Trump’s clean sweep in the US elections is positive for near-term growth in the country and should continue to drive market interest. This, at a time when the Fed is cutting rates, should be mildly positive for risk assets. However, we aim to benefit from this through equity segments where valuations are attractive. Interestingly, the same factors that could boost American assets (growth, high deficits etc.), may create upward pressure on US yields, and opportunities around curve steepening. In addition, any protectionist tendencies from the US, and consequently from other parts of the world, could create headwinds for markets. Hence, we prefer to maintain a diversified stance in this evolving economic backdrop.
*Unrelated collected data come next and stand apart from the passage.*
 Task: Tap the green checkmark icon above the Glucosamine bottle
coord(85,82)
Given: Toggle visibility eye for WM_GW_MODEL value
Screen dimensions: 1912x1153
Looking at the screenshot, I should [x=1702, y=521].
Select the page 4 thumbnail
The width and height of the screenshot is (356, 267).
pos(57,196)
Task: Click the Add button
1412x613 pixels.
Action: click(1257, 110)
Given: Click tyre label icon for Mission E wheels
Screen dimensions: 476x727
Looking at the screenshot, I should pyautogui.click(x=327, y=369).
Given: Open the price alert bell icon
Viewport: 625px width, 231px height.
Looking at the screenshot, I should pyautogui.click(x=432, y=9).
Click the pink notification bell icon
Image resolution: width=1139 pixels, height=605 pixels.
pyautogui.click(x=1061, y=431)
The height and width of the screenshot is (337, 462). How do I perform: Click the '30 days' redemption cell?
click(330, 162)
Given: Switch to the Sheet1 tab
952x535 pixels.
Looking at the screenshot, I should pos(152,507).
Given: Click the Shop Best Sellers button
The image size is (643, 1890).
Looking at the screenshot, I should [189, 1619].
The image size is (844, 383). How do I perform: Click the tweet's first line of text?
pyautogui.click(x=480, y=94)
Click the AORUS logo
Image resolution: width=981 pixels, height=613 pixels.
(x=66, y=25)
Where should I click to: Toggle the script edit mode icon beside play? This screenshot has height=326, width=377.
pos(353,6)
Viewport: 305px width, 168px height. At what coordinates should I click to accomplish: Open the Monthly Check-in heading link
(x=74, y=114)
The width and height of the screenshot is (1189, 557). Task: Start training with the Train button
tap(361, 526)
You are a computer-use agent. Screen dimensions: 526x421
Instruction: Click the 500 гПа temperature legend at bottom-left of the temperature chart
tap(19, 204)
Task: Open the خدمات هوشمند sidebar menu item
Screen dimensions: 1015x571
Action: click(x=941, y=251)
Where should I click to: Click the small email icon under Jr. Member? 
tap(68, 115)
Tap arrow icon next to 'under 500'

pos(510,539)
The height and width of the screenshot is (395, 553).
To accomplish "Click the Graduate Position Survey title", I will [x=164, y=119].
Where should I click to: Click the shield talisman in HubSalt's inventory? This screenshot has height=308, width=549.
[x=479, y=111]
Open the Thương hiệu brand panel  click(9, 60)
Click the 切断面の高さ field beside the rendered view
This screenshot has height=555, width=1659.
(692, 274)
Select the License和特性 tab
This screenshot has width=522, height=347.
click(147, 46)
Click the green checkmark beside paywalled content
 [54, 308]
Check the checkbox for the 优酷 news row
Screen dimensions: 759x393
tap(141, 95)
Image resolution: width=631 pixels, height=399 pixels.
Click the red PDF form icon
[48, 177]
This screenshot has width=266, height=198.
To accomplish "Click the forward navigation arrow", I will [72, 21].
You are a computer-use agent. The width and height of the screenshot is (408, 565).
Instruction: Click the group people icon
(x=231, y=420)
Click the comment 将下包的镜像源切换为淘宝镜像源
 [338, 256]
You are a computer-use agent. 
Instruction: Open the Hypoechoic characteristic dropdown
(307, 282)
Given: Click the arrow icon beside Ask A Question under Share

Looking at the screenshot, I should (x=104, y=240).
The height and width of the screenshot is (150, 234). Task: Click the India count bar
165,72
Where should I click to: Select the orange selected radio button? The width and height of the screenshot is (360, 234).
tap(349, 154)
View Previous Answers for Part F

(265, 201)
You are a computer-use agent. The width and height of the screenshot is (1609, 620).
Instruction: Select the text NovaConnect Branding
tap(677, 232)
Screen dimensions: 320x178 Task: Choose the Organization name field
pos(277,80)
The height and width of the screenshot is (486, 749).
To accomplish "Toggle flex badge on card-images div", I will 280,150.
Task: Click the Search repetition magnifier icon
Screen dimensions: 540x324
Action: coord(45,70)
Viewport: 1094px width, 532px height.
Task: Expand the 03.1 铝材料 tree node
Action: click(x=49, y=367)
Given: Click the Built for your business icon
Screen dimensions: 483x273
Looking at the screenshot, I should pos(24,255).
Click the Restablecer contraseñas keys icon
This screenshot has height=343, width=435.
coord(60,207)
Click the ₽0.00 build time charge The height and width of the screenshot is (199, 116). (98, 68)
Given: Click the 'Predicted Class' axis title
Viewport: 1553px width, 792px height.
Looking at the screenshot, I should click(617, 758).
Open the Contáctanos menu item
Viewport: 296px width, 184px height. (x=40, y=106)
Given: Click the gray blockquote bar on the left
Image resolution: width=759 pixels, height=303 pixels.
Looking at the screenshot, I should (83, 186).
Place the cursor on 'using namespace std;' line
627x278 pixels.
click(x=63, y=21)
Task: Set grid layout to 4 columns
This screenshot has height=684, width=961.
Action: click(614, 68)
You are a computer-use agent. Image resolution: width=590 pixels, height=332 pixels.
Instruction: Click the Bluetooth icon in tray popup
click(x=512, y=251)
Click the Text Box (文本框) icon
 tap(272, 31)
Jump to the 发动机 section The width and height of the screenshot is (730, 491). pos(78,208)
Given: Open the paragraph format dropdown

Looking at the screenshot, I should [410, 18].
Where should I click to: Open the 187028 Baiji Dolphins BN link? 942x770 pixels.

Stay tactical and granular on duration

The Trump trade has seen a sharp move upward in bond yields and the next leg up should come from the actual implementation of Trump’s agenda around taxation, international trade and immigration etc. In particular, there has been a debate about how much of all this would push up yields at the long end of the curve, but we still see value in the intermediate part. More recently, the fall in yields points to how quickly markets’ perception of fiscal policymaking could change. In Europe, political uncertainty in select countries could affect yields along with the ECB’s stance on rates. The ensuing volatility underscores the importance of identifying which parts of the yield curves across which geographies offer attractive risk-free yields and stability. At the other end are corporate credit and EM debt that could enhance investors’ long term returns.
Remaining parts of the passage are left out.